(Requirements)
1. In the passage on the Hague Congress, in what city and country was the congress held?
2. Retype part of the passage on the Hague Congress word for word, beginning at the words "The Hague Congress was" and stopping after "(anarchists and Marxists).".

── Passage to read ──

The Hague Congress was the fifth congress of the International Workingmen's Association (IWA), held from 2–7 September 1872 in The Hague, the Netherlands.

The Hague Congress is famous for the expulsion of the anarchist Mikhail Bakunin for clashing with Karl Marx and his followers over the role of politics in the IWA had accepted proposals made by Marx. It marked the end of this organization as a unitarian alliance of all socialist factions (anarchists and Marxists).

History

Background

The background to the congress lay in the failure of the Paris Commune in June of the previous year, and in the different lessons drawn from it by the two most prominent members of the International, Karl Marx and Mikhail Bakunin. Marx, in his pamphlet The Civil War in France, believed that the major lesson from the Commune was that it was essential for the proletariat to take control of the State and thus the International had to become a true political party of the proletariat. On the other hand, Bakunin saw the most important element of the Commune as being what he saw as the Parisian workers' rejection of the State in all its forms and continued to call for a revolutionary alliance of workers and peasants in a decentralized organization.

───
── Collected material ──

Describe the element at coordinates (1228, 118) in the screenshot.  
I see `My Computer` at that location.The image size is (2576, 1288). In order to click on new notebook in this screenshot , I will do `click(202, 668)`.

───

(Correct answers)
1. The Hague, the Netherlands.

2.
The Hague Congress was the fifth congress of the International Workingmen's Association (IWA), held from 2–7 September 1872 in The Hague, the Netherlands.

The Hague Congress is famous for the expulsion of the anarchist Mikhail Bakunin for clashing with Karl Marx and his followers over the role of politics in the IWA had accepted proposals made by Marx. It marked the end of this organization as a unitarian alliance of all socialist factions (anarchists and Marxists).